- **Goal of the exercise**
In the records below, find the line with "This screenshot has height=453, width=913." and the line with "Task: Click the Http". Print both exactly, along with every line between them, and no other line.

- **Stored entries**

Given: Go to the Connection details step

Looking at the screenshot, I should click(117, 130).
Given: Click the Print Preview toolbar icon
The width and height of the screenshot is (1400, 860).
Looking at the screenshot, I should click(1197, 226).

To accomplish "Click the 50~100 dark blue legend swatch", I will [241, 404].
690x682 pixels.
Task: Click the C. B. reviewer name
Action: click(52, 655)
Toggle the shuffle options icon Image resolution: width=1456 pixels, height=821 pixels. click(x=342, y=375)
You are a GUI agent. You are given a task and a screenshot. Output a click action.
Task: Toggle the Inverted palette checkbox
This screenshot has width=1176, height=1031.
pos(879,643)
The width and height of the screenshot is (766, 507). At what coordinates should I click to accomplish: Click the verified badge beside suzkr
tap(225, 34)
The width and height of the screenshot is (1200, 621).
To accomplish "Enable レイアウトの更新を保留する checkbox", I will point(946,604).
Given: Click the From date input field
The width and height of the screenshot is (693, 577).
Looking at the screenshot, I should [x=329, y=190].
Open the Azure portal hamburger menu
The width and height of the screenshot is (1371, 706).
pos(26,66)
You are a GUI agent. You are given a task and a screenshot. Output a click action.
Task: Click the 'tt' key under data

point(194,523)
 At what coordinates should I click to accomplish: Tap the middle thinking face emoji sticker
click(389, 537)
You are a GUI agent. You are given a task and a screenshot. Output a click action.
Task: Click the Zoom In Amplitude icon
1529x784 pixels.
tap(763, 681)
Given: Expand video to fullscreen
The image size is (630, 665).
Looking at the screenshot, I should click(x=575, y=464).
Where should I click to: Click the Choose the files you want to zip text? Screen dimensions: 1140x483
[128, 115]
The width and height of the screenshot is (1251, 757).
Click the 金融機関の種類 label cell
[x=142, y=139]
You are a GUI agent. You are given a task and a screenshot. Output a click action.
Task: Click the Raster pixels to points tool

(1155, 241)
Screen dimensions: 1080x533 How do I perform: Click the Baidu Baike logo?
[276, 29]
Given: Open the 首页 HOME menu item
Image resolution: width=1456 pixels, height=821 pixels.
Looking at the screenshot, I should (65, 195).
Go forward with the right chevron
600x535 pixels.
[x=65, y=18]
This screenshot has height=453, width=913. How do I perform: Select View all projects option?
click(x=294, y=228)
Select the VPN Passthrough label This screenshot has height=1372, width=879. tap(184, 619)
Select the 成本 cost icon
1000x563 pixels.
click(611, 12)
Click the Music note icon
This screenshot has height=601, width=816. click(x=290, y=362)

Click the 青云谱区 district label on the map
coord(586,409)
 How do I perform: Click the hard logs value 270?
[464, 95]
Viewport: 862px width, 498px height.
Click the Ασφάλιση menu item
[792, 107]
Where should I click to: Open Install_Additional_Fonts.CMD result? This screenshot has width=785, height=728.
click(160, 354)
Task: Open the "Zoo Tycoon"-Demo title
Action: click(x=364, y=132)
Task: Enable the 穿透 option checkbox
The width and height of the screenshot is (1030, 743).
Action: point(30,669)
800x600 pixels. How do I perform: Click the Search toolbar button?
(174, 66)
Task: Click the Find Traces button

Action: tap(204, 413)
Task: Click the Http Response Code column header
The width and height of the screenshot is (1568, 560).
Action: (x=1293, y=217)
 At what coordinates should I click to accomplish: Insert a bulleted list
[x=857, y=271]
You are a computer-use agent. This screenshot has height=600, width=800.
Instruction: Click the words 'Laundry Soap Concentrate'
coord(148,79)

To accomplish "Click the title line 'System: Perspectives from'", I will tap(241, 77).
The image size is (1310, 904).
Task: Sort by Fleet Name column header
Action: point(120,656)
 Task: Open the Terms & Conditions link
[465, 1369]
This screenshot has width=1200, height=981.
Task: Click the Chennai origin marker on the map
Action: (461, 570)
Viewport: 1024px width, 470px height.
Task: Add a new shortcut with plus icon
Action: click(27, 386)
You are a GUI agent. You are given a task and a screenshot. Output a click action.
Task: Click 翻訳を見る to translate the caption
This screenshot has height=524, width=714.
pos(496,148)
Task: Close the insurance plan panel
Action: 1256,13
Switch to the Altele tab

- **Task response**
This screenshot has height=453, width=913. How do I perform: Select View all projects option?
click(x=294, y=228)
Select the VPN Passthrough label This screenshot has height=1372, width=879. tap(184, 619)
Select the 成本 cost icon
1000x563 pixels.
click(611, 12)
Click the Music note icon
This screenshot has height=601, width=816. click(x=290, y=362)

Click the 青云谱区 district label on the map
coord(586,409)
 How do I perform: Click the hard logs value 270?
[464, 95]
Viewport: 862px width, 498px height.
Click the Ασφάλιση menu item
[792, 107]
Where should I click to: Open Install_Additional_Fonts.CMD result? This screenshot has width=785, height=728.
click(160, 354)
Task: Open the "Zoo Tycoon"-Demo title
Action: click(x=364, y=132)
Task: Enable the 穿透 option checkbox
The width and height of the screenshot is (1030, 743).
Action: point(30,669)
800x600 pixels. How do I perform: Click the Search toolbar button?
(174, 66)
Task: Click the Find Traces button

Action: tap(204, 413)
Task: Click the Http Response Code column header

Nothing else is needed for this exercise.